I have a panel data that records the employment status of individuals across different years. Many of them change jobs over the time span of my data. I want to capture these transitions and merge them into string sequences. For example:
Year Person Employment_Status
1990 Bob High School Teacher
1991 Bob High School Teacher
1992 Bob Freelancer
1993 Bob High School Teacher
1990 Peter Singer
1991 Peter Singer
1990 James Actor
1991 James Actor
1992 James Producer
1993 James Producer
1994 James Investor
The ideal output should look like below:
Person Job_Sequence
Bob High School Teacher-Freelancer-High School Teacher
Peter Singer
James Actor-Producer-Investor
Essentially, each person is reduced to one row of record. The challenge for me is that different people have different number of transitions (ranging from zero to a dozen).
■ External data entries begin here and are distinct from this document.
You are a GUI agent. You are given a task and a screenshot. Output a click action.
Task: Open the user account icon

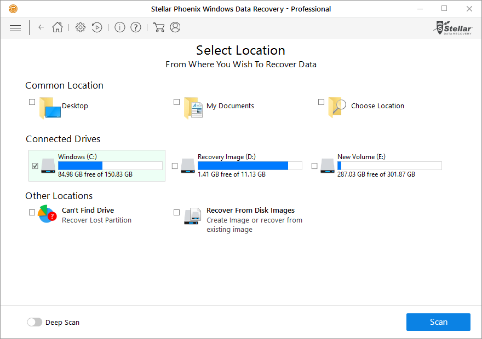175,27
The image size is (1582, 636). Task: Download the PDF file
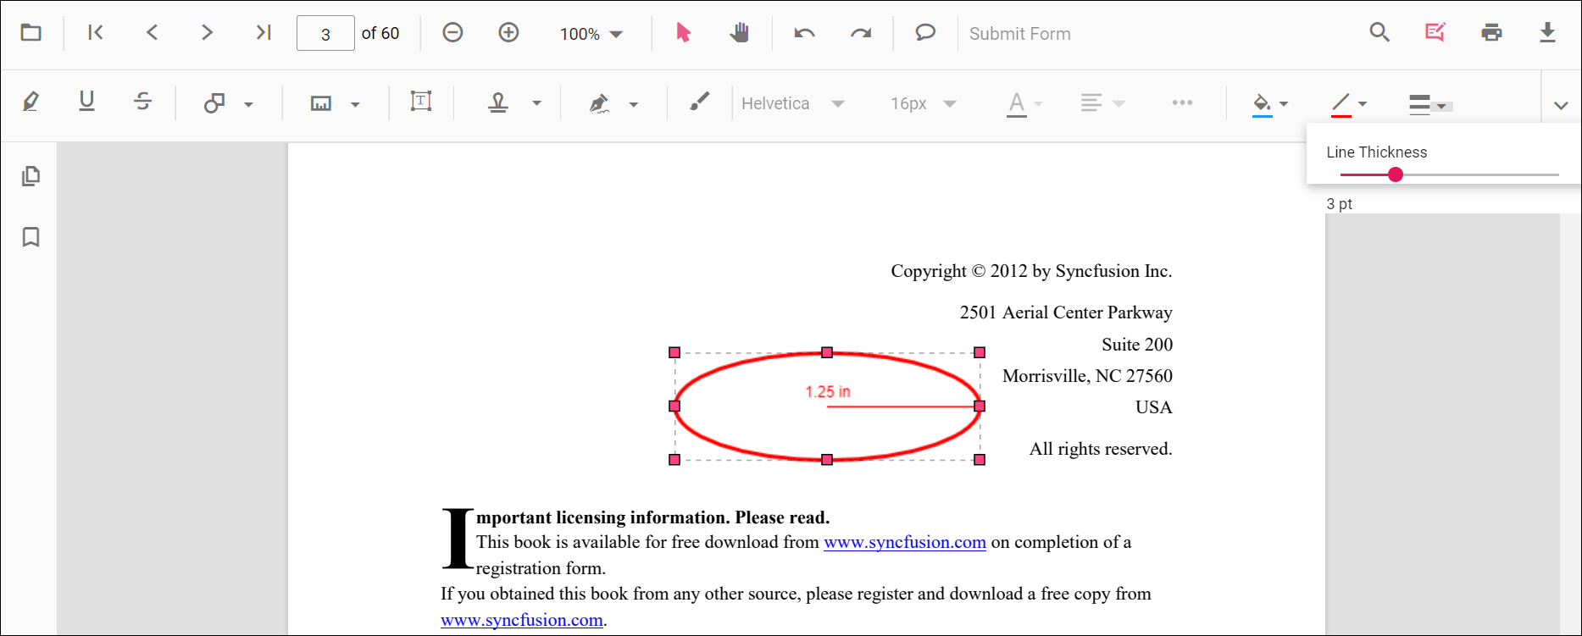[1547, 33]
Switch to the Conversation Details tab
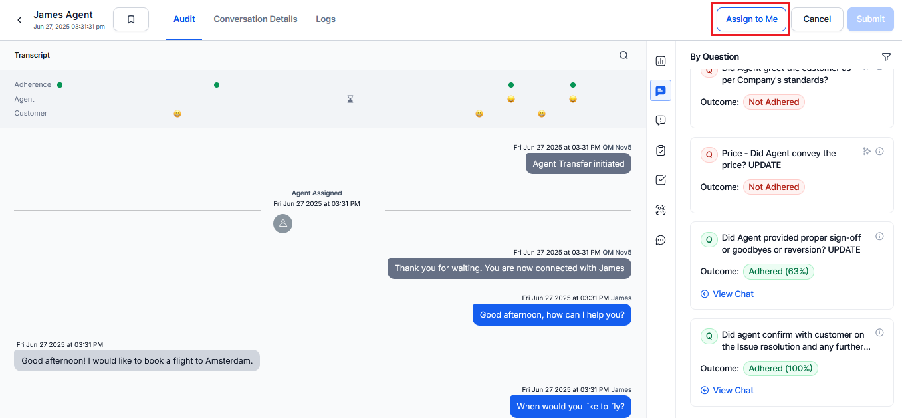The width and height of the screenshot is (902, 418). click(x=255, y=19)
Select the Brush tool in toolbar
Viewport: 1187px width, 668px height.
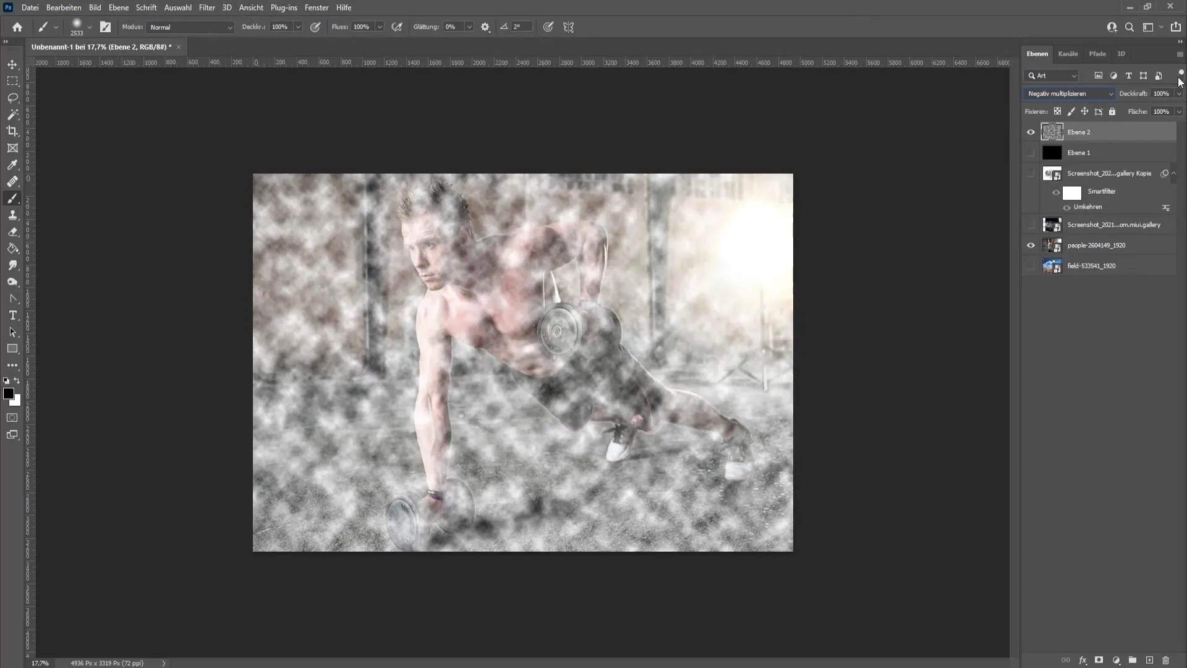(x=12, y=199)
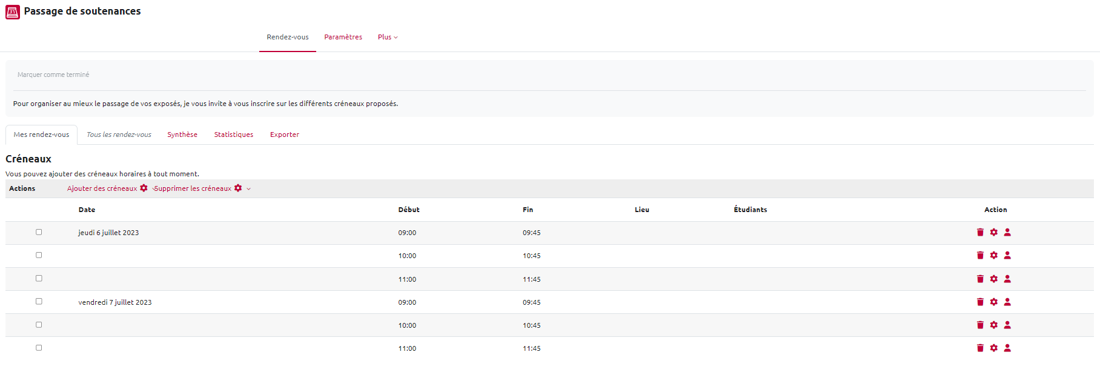1100x369 pixels.
Task: Open the Synthèse tab
Action: pos(182,135)
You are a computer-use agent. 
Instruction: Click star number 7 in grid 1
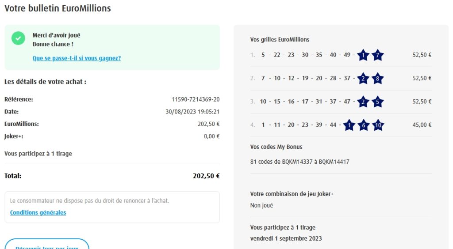[377, 55]
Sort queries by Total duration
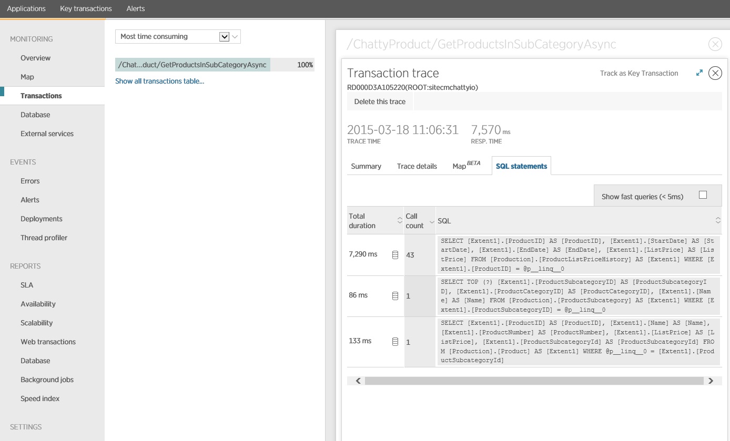The width and height of the screenshot is (730, 441). (399, 220)
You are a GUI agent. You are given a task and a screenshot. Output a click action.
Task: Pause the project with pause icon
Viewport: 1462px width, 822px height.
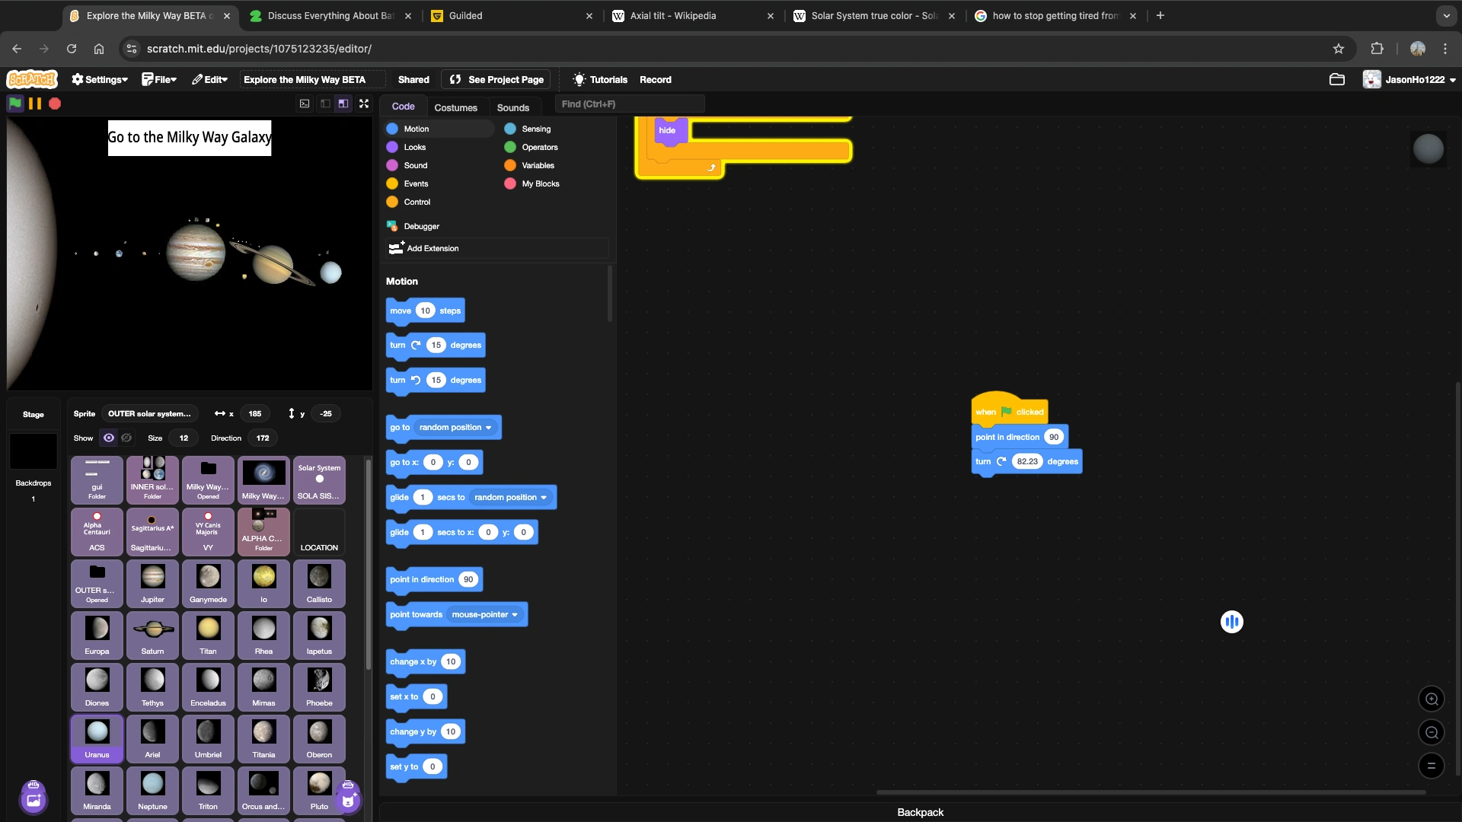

CodePudding user response:
We may apply rleid
on 'Employment_Status' to group adjacent elements that are same as a single group, get the distinct
elements of 'Person', 'grp', and do a group by paste
library(dplyr)
library(data.table)
df1 %>%
mutate(grp = rleid(Employment_Status)) %>%
distinct(Person, grp, .keep_all = TRUE) %>%
group_by(Person) %>%
summarise(Job_Sequence = str_c(Employment_Status,
collapse = '-'), .groups = 'drop')
-output
# A tibble: 3 × 2
Person Job_Sequence
<chr> <chr>
1 Bob High School Teacher-Freelancer-High School Teacher
2 James Actor-Producer-Investor
3 Peter Singer
Or using base R
aggregate(cbind(Job_Sequence = Employment_Status) ~ Person,
subset(df1, !duplicated(with(rle(Employment_Status),
rep(seq_along(values), lengths)))), FUN = paste, collapse = '-')
-output
Person Job_Sequence
1 Bob High School Teacher-Freelancer-High School Teacher
2 James Actor-Producer-Investor
3 Peter Singer
data
df1 <- structure(list(Year = c(1990L, 1991L, 1992L, 1993L, 1990L, 1991L,
1990L, 1991L, 1992L, 1993L, 1994L), Person = c("Bob", "Bob",
"Bob", "Bob", "Peter", "Peter", "James", "James", "James", "James",
"James"), Employment_Status = c("High School Teacher", "High School Teacher",
"Freelancer", "High School Teacher", "Singer", "Singer", "Actor",
"Actor", "Producer", "Producer", "Investor")),
class = "data.frame", row.names = c(NA,
-11L))